Microsoft Pitches Greener Cloud to Win Clients From Own Servers

The software giant said that running four popular applications in its cloud data centers significantly reduces energy use and carbon emissions compared with companies’ own server farms.

(Bloomberg) --Microsoft Corp. has a new way to pitch cloud-computing to clients: appeal to their green side. 

The software giant said that running four popular applications in its cloud data centers significantly reduces energy use and carbon emissions compared with companies’ own server farms.

Microsoft tested Azure’s computing and storage services, as well as running Exchange email and SharePoint collaboration software.

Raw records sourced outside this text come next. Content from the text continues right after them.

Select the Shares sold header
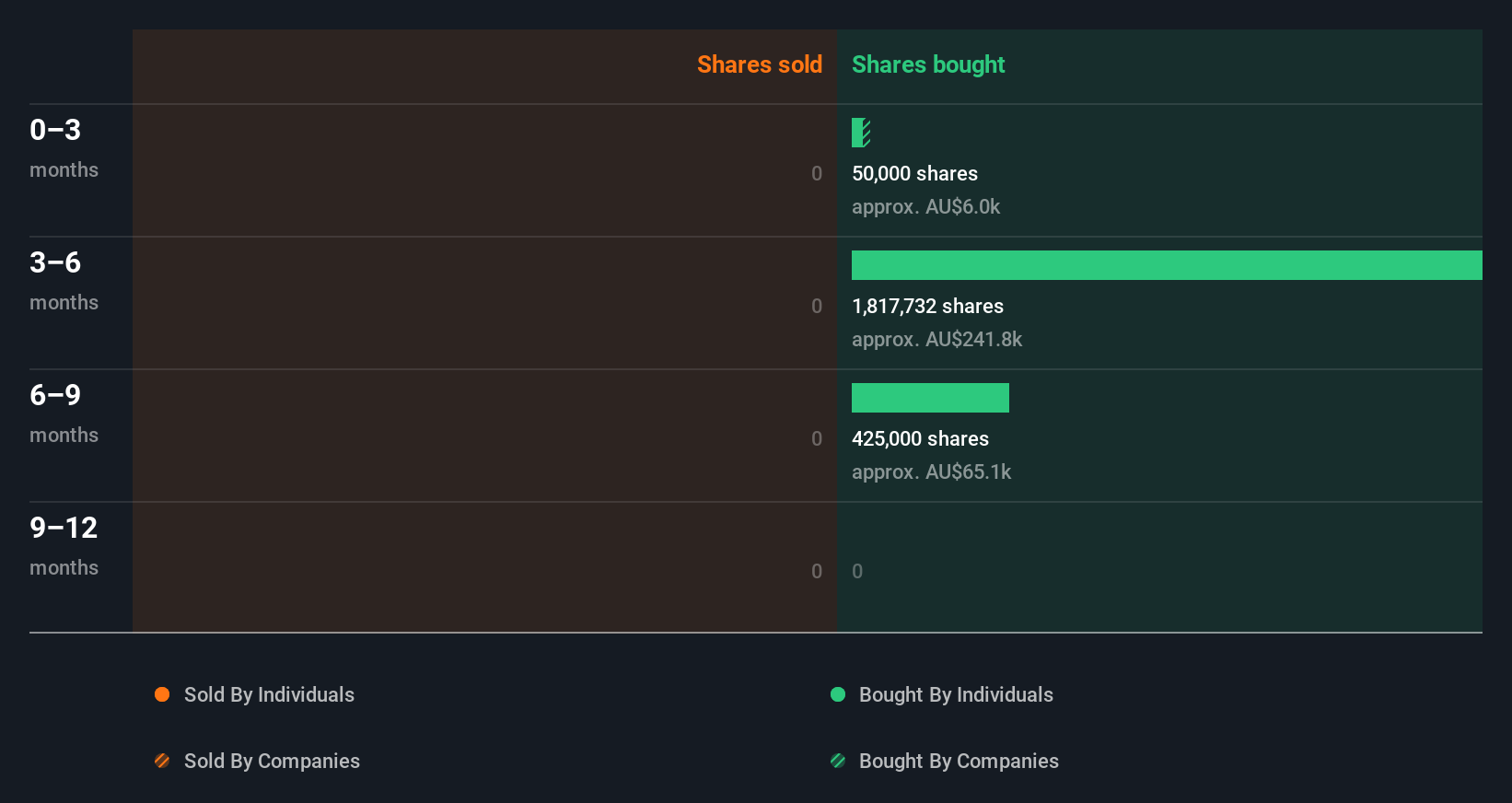The image size is (1512, 803). (759, 64)
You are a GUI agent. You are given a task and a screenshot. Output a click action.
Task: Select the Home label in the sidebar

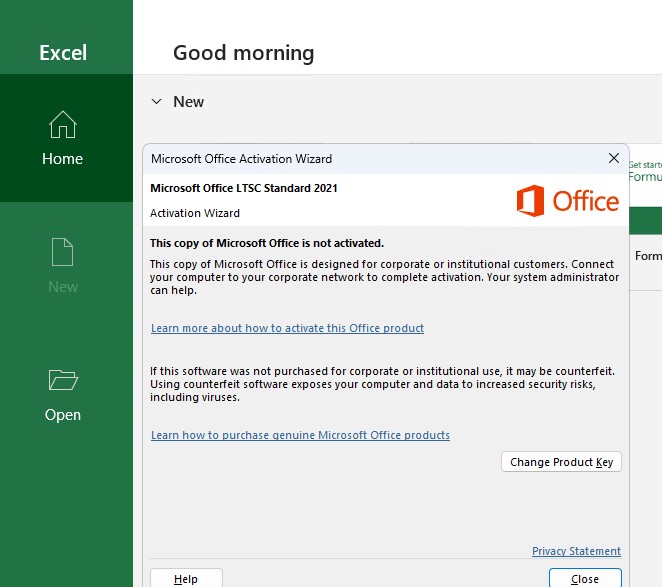pos(62,159)
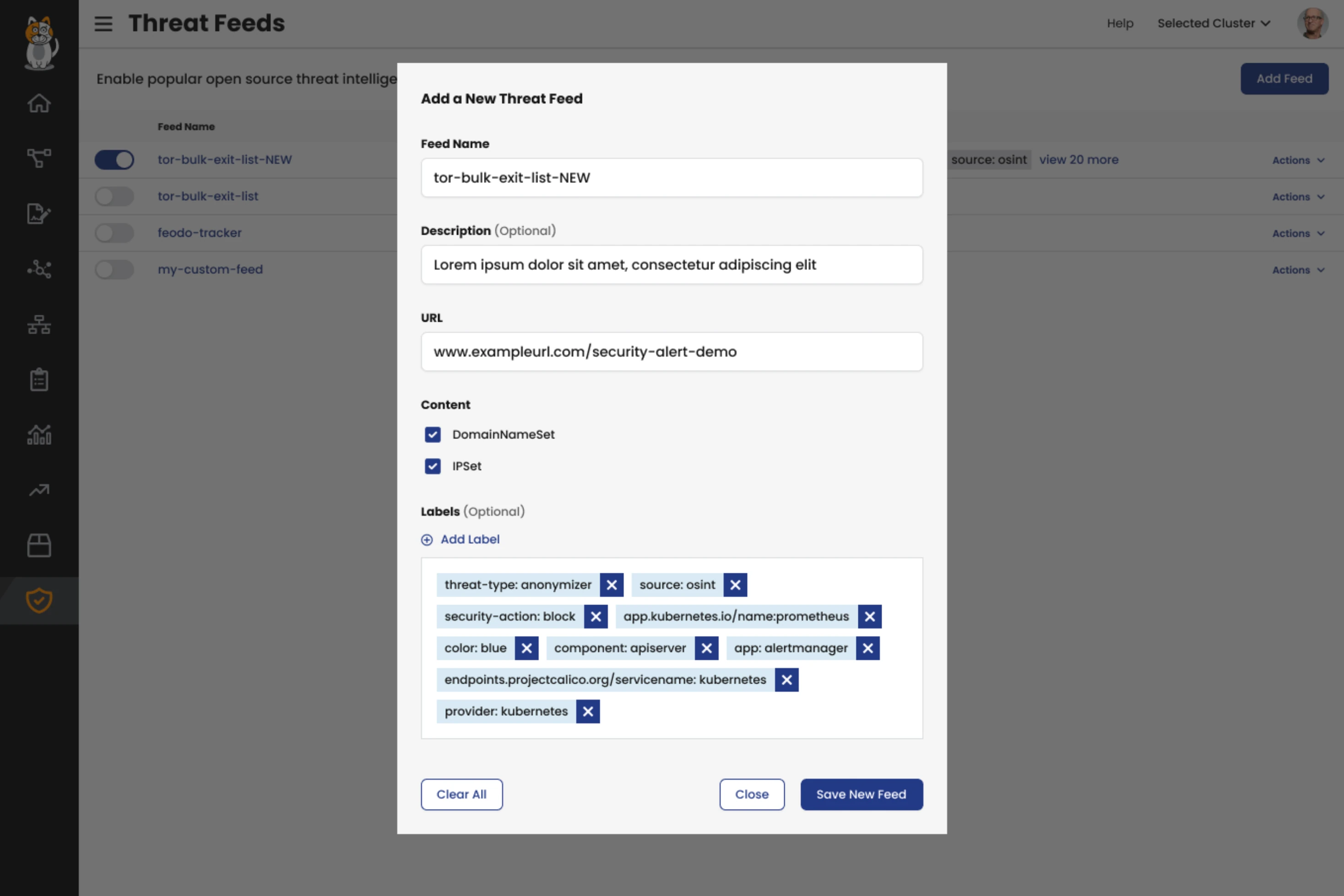Click the user profile avatar

pyautogui.click(x=1312, y=23)
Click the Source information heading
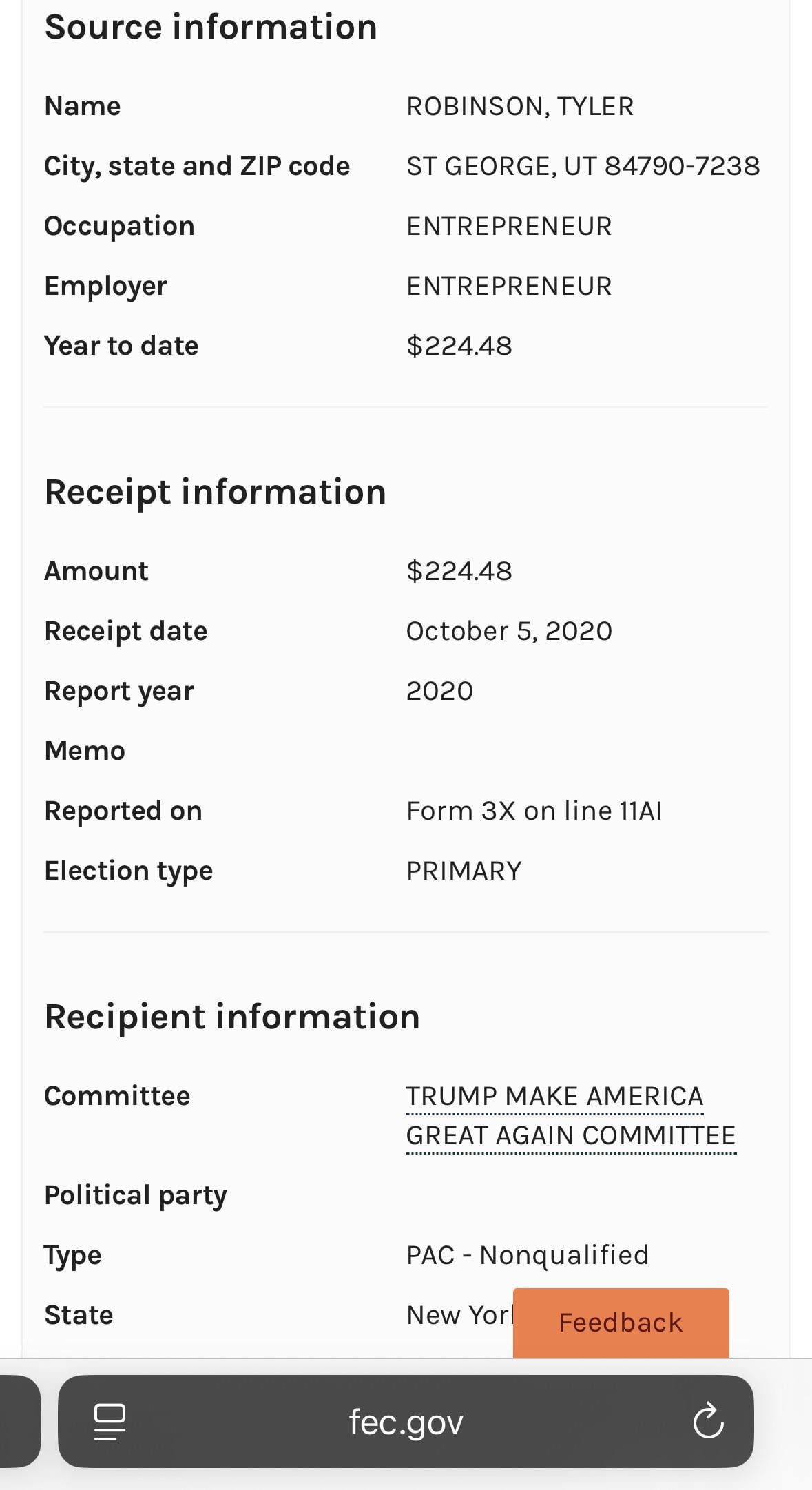This screenshot has height=1490, width=812. [211, 28]
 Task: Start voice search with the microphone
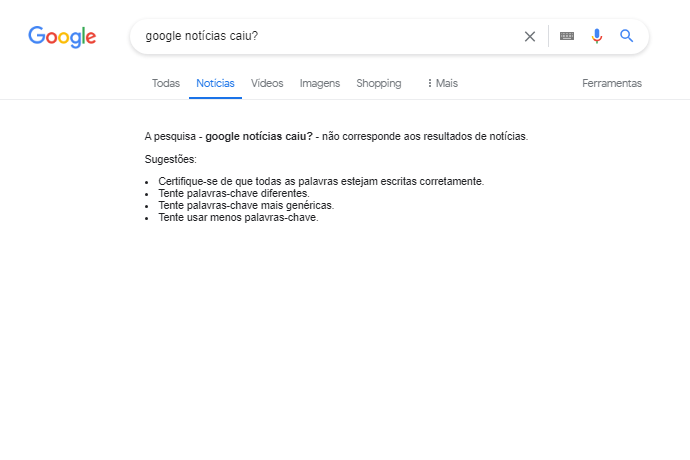(597, 37)
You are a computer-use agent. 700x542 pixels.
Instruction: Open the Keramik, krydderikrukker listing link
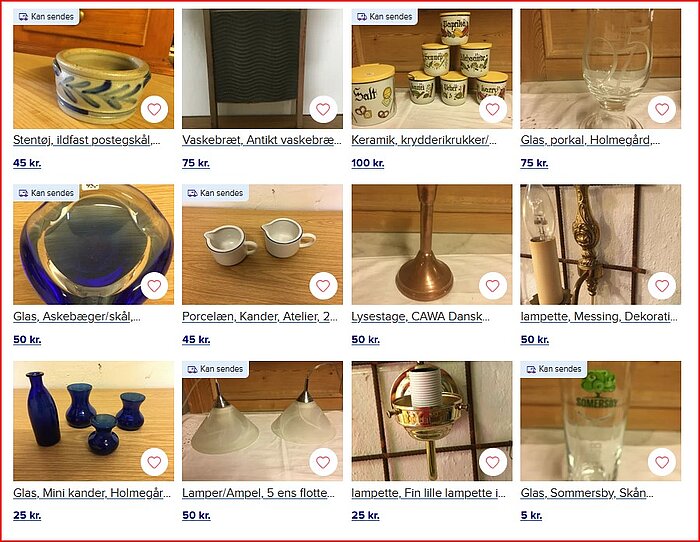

The improvements in the cloud varied – small systems running at a company are the most inefficient – with SharePoint showing an energy savings of as low as 22 percent to as high as 93 percent depending on the size and setup of a company’s data center. For the other three tasks, energy improvement was at least over 50 percent and went as high as the 70s and 80s.  

That’s because Microsoft has invested in buying renewable energy for many of its massive data center operations and is using energy-saving technology like programmable chips that use artificial intelligence to choose which servers to send traffic.  

The company put out the report, which was compiled by Microsoft and consultant WSP Global, ahead of an appearance Thursday by President and Chief Legal Officer Brad Smith at Bloomberg’s Sustainable Business Summit in Seattle.